Neues Schmuckstück: Die Box
Mächtig stolz sind Breunig und Thomas Seitz, der Geschäftsführer der 87 BAR, über die schon seit einiger Zeit genutzte Tagungsbox im Sudhaus. Die Box ist ein etwas anderer multifunktionaler Tagungsraum, der genausogut für Feierlichkeiten wie Geburtstage oder Hochzeiten, für Lesungen und Konzerte, Workshops und Meetings genutzt werden kann.
Die Box ist zunächst als klassischer Tagungsraum konzipiert und enthält moderne Tagungstechnik (Beamer, Leinwand, Audioanlage, Verdunkelung etc.). Sie kann unterschiedlich bestuhlt und eingerichtet werden und bietet dann Platz für 24 bis 90 Personen.
Auch bei der Box hat Roland Breunig Wert darauf gelegt, die Vergangenheit des Gebäudes sichtbar zu machen. Backsteinwände, alte Mauerreste und Stahlträger machen die über hundertjährige Geschichte des Gebäudes erlebbar. Dazu gehört auch die hölzerne Eingangstüre aus dem Jahr 1897, die von der Schreinerei Hartlieb aus Mainbernheim komplett restauriert worden ist, da sie sich in einem extrem schlechten Zustand befand. Jetzt sieht sie wieder aus wie neu.
Benutzer der Box können ganz nach ihren individuellen Wünschen auch das gastronomische Angebot von der Tasse Kaffee bis zum kompletten Menü in Anspruch nehmen. Auch Stadtführungen, Grillabende oder Theateraufführungen können gebucht werden.
Wer sich für einen Termin in der Box interessiert, kann im Bürgerbräu eine Tagungsbroschüre mit allen wichtigen Informationen anfordern. Aber Vorsicht! Auch die unterscheidet sich von den üblichen Info-Broschüren. Sie besteht aus acht postkartengroßen auf Bierdeckelkarton gedruckten Infokarten, die sich auffächern lassen und alle wesentlichen Informationen enthalten.
Wassertanks fassen 240 000 Liter
Die Klimatisierung der Box und auch der meisten Büros im Bürgerbräu erfolgt über eine kombinierte Fußbodenheizung und -kühlung. Hierfür wurden eigens Wassertanks mit einem Fassungsvermögen von 240 000 Litern vergraben, die mit Wasser aus dem eigenen Brunnen gespeist werden. Für die Erwärmung wird warmes, für die Kühlung kaltes Wasser durch die Leitungen der Fußbodenheizung gepumpt.
Auch an den anderen Bürgerbräu-Baustellen geht es zügig voran. Die von der Frankfurter Straße aus anfahrbare Tiefgarage wird ab Oktober benutzbar sein, allerdings nur für Mitarbeiter der Firmen im Bürgerbräu.
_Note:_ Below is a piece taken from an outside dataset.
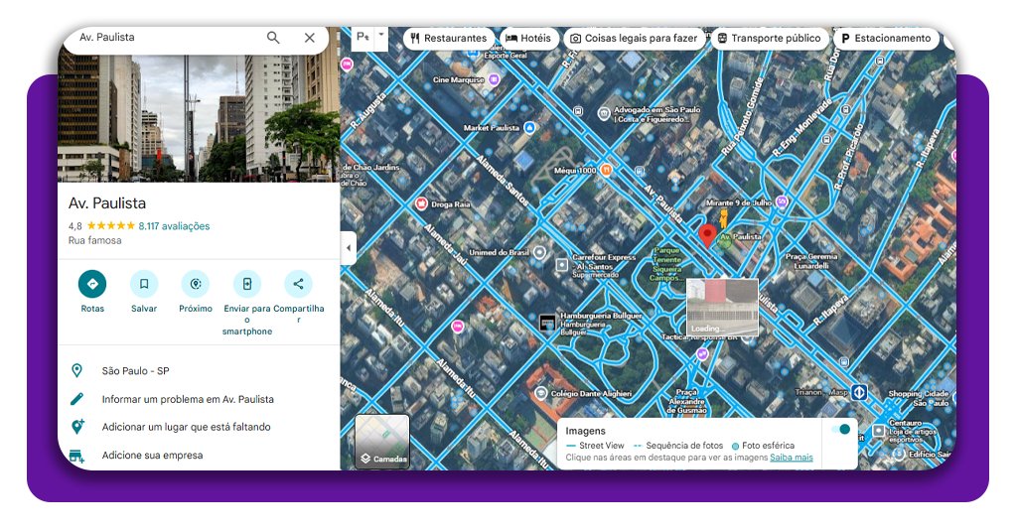Select the Transporte público filter chip
The image size is (1017, 532).
click(768, 39)
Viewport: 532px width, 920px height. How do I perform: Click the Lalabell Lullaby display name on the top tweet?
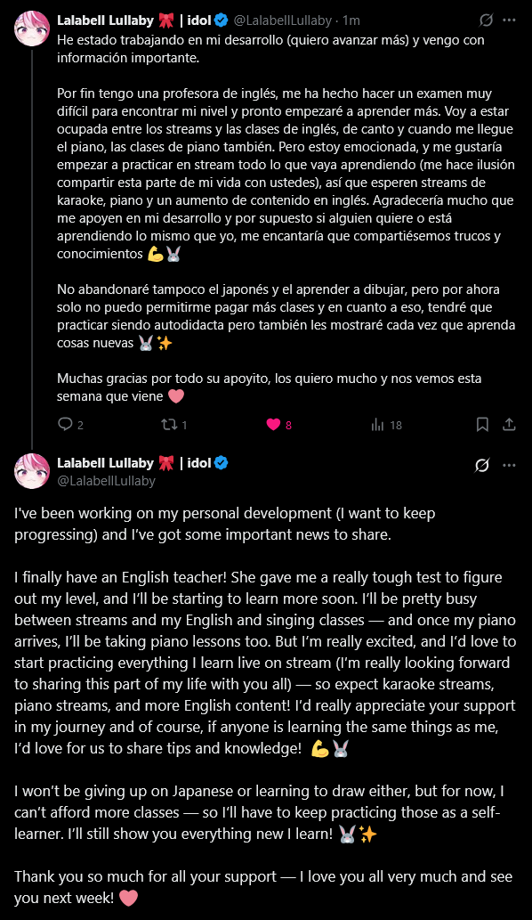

In absehbarer Zukunft soll auch ein 450 Quadratmeter großer Kreativraum, in dem in kleinen Einheiten kreatives Coworking ermöglicht werden soll, fertig gestellt sein. Auch die Büros über dem künftigen Kino sind schon komplett bezogen, so dass inzwischen bereits „deutlich über 200 Personen“, so Breunig, im neuen Kreativzentrum tätig sind.
Fertig ist auch der Biergarten vor der künftigen Gastronomie im Sudhaus. Er wird bereits für spezielle Events genutzt und kann in Zukunft noch für mehr Personen bestuhlt werden. Erst im kommenden Jahr wird die Sudhaus-Gastronomie in Betrieb gehen, korrigierte Breunig frühere Terminplanungen. Es sind einfach zu viele Baustellen, die auf dem Bürgerbräu gleichzeitig erledigt werden müssen. Da braucht's dann schon mal auch eine Phase zum Durchatmen.
Aber auch 2017 geht es mit Volldampf weiter. Dann wird im hinteren Geländebereich mit dem Bau eines 28-Zimmer-Hotels begonnen. Dass die Baustellen im Bürgerbräu immer weniger werden, macht Roland Breunig an einer ganz speziellen Beobachtung fest: „Die Zahl der Lkws auf dem Gelände wird immer geringer“, hat er festgestellt.